▶ _PROBLEM TO WORK ON_:
Count the lines of the material below that contain the word "Toggle", treating uppercase and lowercase as different, and give only the number.

+===+

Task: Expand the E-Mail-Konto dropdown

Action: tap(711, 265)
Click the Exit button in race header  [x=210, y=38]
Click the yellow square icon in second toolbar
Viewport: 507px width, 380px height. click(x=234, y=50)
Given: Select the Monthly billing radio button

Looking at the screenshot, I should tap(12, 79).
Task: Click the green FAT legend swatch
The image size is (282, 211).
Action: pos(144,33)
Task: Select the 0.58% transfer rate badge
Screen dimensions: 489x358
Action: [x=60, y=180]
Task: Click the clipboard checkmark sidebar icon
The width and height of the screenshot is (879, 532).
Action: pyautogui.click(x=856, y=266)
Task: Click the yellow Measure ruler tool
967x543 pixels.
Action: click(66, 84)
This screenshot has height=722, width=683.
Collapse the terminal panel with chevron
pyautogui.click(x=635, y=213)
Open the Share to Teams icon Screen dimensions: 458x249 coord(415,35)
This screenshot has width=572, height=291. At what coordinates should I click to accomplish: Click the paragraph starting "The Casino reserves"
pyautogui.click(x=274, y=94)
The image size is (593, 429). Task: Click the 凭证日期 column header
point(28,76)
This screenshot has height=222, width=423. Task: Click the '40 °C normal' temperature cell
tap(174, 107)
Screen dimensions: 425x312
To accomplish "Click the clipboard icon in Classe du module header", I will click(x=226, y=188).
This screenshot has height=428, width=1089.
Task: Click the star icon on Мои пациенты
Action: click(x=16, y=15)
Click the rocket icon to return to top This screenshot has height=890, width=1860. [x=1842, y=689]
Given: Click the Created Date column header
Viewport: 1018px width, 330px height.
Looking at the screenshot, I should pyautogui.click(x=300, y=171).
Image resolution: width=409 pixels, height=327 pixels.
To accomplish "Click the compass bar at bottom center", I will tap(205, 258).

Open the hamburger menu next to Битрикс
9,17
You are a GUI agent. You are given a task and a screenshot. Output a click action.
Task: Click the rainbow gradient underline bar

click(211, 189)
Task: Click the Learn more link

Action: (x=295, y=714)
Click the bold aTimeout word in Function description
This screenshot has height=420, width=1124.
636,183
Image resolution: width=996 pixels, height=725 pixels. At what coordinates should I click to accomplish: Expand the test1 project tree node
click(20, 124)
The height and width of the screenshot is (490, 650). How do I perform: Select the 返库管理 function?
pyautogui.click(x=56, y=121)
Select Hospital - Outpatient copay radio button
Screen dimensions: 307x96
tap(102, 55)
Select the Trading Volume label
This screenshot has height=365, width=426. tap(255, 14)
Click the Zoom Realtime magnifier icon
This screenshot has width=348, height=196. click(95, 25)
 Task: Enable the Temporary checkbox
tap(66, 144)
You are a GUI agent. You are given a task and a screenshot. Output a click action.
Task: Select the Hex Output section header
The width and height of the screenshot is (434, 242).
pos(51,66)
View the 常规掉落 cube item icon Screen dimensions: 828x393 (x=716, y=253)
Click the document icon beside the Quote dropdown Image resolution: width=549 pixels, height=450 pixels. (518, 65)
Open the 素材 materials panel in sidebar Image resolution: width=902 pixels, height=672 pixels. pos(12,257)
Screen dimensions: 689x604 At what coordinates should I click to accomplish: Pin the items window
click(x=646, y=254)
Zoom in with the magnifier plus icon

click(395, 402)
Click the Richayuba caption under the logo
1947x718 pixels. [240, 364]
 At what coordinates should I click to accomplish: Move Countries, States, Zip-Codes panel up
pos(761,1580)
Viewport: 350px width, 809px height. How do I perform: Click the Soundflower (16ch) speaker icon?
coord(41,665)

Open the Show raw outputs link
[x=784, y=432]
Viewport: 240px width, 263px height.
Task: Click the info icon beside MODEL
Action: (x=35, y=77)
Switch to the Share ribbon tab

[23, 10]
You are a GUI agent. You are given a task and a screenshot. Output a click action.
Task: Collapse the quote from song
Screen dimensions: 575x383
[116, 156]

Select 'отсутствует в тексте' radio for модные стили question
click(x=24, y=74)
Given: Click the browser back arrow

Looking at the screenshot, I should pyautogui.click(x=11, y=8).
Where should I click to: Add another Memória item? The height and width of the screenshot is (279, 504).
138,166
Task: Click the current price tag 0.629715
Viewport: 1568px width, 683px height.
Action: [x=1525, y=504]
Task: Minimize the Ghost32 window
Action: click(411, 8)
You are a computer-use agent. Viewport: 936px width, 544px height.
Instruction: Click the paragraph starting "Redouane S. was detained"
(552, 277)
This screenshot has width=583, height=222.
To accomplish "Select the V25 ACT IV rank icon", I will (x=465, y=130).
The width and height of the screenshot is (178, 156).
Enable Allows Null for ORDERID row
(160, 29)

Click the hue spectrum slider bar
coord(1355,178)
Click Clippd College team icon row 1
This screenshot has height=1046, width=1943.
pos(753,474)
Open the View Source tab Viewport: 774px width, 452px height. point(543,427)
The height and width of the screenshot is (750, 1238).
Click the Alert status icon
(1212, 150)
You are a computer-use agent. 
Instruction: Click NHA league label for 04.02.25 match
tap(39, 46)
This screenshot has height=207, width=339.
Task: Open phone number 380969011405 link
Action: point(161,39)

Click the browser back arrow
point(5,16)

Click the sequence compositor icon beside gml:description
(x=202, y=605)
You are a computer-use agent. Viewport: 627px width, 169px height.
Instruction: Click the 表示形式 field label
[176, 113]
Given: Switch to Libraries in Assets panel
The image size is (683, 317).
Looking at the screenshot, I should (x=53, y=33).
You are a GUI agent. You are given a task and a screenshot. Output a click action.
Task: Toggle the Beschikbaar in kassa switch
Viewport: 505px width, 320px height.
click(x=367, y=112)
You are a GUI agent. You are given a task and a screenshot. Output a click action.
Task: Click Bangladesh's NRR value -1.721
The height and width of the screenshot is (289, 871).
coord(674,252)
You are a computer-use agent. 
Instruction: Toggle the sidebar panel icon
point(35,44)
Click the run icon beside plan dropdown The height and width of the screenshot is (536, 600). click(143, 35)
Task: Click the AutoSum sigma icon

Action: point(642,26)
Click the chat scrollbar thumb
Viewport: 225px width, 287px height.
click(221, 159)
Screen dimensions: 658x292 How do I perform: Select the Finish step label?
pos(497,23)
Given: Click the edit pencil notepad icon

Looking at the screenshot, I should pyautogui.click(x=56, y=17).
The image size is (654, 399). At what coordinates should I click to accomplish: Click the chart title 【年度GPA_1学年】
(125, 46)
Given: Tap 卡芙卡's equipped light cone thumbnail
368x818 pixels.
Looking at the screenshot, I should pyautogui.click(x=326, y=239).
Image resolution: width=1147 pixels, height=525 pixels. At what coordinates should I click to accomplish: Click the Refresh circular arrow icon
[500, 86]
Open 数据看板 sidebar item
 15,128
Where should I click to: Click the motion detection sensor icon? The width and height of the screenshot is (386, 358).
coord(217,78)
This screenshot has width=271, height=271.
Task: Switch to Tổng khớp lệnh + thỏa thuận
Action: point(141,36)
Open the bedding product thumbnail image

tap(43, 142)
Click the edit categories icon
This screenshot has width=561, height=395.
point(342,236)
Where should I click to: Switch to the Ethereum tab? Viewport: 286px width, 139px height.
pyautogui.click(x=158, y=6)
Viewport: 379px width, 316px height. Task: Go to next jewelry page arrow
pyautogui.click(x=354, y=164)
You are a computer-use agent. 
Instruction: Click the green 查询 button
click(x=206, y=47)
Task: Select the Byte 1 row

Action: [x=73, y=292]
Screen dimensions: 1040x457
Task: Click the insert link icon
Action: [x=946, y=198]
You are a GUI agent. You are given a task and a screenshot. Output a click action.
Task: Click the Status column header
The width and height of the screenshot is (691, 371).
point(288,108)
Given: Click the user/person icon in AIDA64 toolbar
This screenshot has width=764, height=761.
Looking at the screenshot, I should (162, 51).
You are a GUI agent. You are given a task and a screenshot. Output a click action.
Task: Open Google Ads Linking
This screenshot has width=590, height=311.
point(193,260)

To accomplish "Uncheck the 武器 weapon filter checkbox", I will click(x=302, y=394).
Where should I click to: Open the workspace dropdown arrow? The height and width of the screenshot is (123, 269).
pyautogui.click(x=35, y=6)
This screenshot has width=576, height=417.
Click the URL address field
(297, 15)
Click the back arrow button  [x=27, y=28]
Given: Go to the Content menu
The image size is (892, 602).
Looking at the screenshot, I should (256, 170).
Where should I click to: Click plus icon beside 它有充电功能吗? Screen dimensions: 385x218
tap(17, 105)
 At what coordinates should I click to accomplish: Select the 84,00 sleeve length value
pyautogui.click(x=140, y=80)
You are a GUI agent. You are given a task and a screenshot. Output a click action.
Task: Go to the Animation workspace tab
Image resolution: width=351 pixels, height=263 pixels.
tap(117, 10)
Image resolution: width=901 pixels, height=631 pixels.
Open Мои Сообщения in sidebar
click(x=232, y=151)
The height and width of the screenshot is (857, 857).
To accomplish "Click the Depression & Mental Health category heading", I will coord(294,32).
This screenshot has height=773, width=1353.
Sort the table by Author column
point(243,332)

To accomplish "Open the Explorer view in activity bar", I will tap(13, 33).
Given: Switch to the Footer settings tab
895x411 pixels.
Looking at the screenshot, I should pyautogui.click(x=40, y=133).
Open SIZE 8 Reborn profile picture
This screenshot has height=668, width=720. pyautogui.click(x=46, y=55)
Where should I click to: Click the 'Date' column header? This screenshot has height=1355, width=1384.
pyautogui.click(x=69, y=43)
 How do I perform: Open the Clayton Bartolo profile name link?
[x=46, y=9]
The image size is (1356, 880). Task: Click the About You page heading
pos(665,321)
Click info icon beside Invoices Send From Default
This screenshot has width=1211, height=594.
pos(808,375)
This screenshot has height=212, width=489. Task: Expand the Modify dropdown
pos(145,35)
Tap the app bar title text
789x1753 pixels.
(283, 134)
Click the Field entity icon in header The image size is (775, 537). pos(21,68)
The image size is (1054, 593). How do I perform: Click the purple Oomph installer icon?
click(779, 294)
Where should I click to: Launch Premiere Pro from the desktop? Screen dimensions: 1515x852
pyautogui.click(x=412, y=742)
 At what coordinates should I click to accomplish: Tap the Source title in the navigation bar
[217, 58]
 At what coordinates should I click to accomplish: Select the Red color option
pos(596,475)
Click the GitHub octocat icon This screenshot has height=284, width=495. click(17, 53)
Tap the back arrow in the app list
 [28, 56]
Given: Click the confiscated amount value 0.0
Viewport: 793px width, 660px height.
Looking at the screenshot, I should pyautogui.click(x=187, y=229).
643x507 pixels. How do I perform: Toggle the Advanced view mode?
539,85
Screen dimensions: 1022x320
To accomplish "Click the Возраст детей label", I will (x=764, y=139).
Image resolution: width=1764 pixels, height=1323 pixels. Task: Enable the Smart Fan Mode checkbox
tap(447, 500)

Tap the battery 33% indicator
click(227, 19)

+===+

▶ _TASK ANSWER_:
3